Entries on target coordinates
◇ ◇ ◇ ◇ ◇

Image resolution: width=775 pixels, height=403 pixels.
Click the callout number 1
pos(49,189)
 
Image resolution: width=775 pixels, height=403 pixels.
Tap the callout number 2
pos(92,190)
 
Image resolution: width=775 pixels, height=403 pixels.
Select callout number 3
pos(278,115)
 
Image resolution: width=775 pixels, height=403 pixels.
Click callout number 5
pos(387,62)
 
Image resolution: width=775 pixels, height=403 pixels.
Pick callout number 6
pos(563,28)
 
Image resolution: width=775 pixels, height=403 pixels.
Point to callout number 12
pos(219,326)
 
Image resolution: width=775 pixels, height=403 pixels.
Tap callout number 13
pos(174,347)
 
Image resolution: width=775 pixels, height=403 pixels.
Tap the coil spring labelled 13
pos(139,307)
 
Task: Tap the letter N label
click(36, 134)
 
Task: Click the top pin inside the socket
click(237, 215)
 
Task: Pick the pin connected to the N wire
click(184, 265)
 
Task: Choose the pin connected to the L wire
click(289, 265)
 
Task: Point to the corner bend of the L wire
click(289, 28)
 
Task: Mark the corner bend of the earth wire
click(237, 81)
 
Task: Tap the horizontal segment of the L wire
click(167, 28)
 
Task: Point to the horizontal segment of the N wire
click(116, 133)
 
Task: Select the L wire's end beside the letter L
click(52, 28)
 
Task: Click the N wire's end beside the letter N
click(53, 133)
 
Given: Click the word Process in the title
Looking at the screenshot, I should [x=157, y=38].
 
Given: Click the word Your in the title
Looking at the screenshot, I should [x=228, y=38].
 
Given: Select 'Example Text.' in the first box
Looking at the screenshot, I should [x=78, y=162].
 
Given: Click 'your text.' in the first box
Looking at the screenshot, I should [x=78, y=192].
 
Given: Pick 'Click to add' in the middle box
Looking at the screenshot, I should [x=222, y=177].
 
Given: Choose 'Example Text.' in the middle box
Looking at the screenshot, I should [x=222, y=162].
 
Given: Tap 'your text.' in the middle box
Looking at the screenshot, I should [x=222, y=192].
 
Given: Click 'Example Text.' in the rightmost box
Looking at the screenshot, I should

◇ ◇ ◇ ◇ ◇

Reproduce every line above verbatim, from the first through the last.

Image resolution: width=775 pixels, height=403 pixels.
Click the callout number 1
pos(49,189)
 
Image resolution: width=775 pixels, height=403 pixels.
Tap the callout number 2
pos(92,190)
 
Image resolution: width=775 pixels, height=403 pixels.
Select callout number 3
pos(278,115)
 
Image resolution: width=775 pixels, height=403 pixels.
Click callout number 5
pos(387,62)
 
Image resolution: width=775 pixels, height=403 pixels.
Pick callout number 6
pos(563,28)
 
Image resolution: width=775 pixels, height=403 pixels.
Point to callout number 12
pos(219,326)
 
Image resolution: width=775 pixels, height=403 pixels.
Tap callout number 13
pos(174,347)
 
Image resolution: width=775 pixels, height=403 pixels.
Tap the coil spring labelled 13
pos(139,307)
 
Task: Tap the letter N label
click(36, 134)
 
Task: Click the top pin inside the socket
click(237, 215)
 
Task: Pick the pin connected to the N wire
click(184, 265)
 
Task: Choose the pin connected to the L wire
click(289, 265)
 
Task: Point to the corner bend of the L wire
click(289, 28)
 
Task: Mark the corner bend of the earth wire
click(237, 81)
 
Task: Tap the horizontal segment of the L wire
click(167, 28)
 
Task: Point to the horizontal segment of the N wire
click(116, 133)
 
Task: Select the L wire's end beside the letter L
click(52, 28)
 
Task: Click the N wire's end beside the letter N
click(53, 133)
 
Given: Click the word Process in the title
Looking at the screenshot, I should [x=157, y=38].
 
Given: Click the word Your in the title
Looking at the screenshot, I should [x=228, y=38].
 
Given: Select 'Example Text.' in the first box
Looking at the screenshot, I should [x=78, y=162].
 
Given: Click 'your text.' in the first box
Looking at the screenshot, I should [x=78, y=192].
 
Given: Pick 'Click to add' in the middle box
Looking at the screenshot, I should [x=222, y=177].
 
Given: Choose 'Example Text.' in the middle box
Looking at the screenshot, I should [x=222, y=162].
 
Given: Tap 'your text.' in the middle box
Looking at the screenshot, I should [x=222, y=192].
 
Given: Click 'Example Text.' in the rightmost box
Looking at the screenshot, I should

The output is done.